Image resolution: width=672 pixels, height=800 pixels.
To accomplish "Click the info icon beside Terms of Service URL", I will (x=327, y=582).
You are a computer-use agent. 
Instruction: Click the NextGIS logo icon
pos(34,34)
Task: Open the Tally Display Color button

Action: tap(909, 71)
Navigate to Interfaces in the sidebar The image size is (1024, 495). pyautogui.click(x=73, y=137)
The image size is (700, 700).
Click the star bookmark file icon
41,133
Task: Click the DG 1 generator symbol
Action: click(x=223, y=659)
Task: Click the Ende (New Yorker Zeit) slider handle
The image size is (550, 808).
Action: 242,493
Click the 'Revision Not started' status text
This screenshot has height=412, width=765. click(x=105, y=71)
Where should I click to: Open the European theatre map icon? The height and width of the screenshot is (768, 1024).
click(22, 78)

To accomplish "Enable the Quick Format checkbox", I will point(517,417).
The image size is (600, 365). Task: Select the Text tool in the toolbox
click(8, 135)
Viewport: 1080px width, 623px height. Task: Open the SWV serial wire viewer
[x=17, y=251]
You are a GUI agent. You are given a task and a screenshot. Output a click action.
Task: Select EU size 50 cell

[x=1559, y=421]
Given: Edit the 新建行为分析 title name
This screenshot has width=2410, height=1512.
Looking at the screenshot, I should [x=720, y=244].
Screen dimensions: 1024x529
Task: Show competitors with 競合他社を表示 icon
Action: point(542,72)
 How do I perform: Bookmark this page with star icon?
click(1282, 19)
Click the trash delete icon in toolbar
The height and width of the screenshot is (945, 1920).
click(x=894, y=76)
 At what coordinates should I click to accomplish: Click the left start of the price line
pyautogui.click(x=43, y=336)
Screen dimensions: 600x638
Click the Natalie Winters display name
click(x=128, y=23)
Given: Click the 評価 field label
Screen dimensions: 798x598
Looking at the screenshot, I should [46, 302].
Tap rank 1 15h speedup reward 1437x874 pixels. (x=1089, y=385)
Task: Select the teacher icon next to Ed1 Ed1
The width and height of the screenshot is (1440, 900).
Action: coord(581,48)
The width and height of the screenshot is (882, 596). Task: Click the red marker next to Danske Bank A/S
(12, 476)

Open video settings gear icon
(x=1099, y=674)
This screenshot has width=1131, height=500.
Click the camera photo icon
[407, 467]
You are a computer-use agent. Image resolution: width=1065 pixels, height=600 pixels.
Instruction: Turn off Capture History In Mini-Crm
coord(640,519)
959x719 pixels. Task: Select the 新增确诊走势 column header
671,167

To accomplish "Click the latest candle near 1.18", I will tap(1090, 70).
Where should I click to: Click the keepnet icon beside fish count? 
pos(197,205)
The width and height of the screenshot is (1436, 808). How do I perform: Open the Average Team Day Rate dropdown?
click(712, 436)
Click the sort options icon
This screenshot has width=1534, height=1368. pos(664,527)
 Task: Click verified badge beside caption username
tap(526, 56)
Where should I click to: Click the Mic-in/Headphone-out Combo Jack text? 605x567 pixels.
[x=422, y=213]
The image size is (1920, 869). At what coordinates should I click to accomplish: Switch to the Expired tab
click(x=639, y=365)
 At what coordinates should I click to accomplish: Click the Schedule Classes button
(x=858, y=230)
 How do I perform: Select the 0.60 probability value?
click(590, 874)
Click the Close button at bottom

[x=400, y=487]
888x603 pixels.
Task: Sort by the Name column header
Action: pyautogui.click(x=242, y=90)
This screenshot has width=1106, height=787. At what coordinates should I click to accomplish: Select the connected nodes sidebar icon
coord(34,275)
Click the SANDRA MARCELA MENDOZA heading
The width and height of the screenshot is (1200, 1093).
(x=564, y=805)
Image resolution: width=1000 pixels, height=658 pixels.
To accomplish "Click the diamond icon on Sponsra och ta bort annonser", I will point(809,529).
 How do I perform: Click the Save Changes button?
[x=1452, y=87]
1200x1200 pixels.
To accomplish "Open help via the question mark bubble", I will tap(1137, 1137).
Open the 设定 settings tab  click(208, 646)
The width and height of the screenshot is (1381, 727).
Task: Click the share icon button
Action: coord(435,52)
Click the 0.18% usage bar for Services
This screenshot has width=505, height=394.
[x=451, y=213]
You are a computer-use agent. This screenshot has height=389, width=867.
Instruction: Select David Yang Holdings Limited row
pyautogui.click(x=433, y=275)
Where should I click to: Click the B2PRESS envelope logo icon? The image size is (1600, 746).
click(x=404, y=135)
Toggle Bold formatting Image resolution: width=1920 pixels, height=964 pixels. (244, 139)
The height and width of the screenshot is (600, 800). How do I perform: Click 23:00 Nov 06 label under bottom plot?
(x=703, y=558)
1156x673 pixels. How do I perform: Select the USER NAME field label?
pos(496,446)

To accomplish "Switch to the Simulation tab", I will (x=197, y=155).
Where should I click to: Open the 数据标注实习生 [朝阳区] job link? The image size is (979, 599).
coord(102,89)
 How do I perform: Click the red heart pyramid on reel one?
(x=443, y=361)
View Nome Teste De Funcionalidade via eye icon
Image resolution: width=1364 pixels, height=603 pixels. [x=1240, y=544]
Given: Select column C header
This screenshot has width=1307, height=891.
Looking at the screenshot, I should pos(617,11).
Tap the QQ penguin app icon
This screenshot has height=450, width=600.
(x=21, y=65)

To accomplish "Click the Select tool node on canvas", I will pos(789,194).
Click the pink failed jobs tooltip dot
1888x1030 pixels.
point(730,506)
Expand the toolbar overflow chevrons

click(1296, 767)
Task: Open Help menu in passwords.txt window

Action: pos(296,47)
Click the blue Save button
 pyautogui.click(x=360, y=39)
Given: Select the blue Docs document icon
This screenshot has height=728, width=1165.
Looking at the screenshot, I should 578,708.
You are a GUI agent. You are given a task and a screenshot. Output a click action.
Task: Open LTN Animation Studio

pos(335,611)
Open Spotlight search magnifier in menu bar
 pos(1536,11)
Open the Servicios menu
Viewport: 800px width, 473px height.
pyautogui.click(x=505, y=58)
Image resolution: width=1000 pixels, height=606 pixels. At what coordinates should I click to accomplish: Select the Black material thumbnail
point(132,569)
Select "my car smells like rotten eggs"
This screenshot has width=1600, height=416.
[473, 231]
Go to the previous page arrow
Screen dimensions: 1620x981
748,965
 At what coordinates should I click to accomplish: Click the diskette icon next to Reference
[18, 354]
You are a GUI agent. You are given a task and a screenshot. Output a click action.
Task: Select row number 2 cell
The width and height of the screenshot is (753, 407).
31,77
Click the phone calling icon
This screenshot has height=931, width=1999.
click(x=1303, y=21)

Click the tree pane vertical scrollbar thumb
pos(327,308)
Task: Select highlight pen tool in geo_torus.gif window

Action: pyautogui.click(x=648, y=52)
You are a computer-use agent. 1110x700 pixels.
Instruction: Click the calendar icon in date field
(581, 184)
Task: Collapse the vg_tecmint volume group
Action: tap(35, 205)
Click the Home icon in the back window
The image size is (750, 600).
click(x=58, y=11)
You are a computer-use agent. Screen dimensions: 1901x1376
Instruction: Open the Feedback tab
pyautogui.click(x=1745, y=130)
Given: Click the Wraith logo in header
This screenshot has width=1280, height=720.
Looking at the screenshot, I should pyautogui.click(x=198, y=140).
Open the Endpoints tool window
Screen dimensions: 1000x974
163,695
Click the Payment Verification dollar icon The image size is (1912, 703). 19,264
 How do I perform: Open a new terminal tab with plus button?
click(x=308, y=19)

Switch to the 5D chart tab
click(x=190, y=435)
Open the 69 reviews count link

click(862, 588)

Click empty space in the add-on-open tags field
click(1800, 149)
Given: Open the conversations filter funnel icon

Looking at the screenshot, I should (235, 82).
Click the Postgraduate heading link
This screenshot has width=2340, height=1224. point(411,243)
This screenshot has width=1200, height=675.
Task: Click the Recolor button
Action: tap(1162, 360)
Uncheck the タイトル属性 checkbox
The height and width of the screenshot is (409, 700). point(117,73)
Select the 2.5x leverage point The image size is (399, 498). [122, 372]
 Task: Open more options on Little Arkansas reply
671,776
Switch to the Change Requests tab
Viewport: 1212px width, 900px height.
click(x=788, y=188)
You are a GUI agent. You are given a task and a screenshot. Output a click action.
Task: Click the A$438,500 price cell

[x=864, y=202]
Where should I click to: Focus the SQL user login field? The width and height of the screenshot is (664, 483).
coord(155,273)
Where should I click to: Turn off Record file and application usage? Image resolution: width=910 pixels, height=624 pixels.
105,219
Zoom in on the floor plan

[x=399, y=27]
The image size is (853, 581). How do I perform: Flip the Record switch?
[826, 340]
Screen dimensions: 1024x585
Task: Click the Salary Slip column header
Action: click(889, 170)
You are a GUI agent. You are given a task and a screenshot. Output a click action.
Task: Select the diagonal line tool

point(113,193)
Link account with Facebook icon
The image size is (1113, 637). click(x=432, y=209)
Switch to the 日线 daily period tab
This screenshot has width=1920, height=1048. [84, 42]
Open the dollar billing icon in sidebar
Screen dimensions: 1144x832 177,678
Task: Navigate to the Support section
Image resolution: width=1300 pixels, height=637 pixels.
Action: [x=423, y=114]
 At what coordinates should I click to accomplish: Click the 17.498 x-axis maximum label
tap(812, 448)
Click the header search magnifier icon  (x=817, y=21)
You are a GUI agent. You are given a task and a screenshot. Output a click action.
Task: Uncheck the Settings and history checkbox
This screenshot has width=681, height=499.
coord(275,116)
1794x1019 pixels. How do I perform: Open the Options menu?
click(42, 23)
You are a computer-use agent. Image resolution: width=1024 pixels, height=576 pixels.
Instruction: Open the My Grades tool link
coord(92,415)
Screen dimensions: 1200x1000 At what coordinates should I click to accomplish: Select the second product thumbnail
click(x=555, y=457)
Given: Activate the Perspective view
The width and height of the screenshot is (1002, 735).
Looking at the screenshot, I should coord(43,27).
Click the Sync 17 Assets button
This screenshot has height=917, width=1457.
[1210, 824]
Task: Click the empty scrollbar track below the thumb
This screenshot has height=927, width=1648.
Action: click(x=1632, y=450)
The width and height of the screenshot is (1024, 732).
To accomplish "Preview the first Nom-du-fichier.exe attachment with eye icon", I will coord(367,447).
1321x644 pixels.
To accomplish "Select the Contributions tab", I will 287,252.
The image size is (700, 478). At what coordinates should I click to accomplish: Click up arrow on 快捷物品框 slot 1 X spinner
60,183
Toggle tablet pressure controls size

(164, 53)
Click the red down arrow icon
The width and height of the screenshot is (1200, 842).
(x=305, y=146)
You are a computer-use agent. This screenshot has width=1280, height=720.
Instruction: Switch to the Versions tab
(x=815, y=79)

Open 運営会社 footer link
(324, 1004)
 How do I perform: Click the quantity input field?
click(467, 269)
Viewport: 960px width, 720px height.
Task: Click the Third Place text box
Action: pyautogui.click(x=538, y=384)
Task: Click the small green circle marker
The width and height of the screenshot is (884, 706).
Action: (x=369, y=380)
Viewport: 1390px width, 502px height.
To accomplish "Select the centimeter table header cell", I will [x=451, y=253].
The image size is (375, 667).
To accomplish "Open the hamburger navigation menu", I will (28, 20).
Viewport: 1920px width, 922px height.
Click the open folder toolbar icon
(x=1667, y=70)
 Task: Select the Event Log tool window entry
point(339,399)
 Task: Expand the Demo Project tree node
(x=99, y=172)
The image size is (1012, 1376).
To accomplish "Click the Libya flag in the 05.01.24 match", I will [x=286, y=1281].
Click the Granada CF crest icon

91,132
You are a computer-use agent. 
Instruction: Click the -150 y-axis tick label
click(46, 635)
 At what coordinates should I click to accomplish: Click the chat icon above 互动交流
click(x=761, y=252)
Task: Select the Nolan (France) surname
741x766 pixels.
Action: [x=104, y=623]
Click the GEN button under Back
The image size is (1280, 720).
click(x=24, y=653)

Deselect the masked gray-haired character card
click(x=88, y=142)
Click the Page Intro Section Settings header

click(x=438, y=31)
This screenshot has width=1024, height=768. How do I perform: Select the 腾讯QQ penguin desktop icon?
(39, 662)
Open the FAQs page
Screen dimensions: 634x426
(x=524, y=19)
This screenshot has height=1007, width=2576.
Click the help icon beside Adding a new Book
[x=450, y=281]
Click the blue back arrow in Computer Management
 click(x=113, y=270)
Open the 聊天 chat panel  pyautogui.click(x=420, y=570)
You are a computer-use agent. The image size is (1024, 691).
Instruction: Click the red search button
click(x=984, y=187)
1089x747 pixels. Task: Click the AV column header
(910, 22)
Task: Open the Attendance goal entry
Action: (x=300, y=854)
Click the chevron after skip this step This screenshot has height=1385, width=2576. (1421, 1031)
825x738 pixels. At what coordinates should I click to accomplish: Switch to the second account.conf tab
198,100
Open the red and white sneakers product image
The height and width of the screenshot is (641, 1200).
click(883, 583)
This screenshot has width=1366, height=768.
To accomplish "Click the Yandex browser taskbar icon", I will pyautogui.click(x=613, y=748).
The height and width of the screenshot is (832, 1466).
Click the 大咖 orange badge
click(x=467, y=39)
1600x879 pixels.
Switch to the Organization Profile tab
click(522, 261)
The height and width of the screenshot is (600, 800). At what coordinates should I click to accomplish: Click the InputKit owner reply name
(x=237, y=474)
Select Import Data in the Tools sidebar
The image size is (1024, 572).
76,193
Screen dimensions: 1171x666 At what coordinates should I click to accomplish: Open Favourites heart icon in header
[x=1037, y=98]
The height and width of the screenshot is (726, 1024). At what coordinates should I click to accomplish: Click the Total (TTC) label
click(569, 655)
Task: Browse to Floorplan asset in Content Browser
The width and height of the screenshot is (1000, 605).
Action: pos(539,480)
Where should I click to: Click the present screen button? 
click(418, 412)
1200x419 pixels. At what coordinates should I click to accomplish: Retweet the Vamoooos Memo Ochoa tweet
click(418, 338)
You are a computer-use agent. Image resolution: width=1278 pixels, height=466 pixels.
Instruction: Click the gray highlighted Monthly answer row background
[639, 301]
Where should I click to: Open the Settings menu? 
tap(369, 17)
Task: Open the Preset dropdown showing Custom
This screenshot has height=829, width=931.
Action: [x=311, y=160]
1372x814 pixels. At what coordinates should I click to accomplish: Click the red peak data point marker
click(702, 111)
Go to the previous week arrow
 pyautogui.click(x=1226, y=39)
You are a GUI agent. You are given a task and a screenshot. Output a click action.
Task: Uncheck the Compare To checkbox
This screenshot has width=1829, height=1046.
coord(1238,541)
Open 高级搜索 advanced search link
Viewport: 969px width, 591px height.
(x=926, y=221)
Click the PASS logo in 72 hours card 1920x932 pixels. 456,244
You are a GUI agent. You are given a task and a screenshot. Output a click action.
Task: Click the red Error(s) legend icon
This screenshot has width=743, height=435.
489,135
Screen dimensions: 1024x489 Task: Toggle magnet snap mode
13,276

▬▬▬

Your reply should be one number, namely how many lines of the material contain "Navigate".

2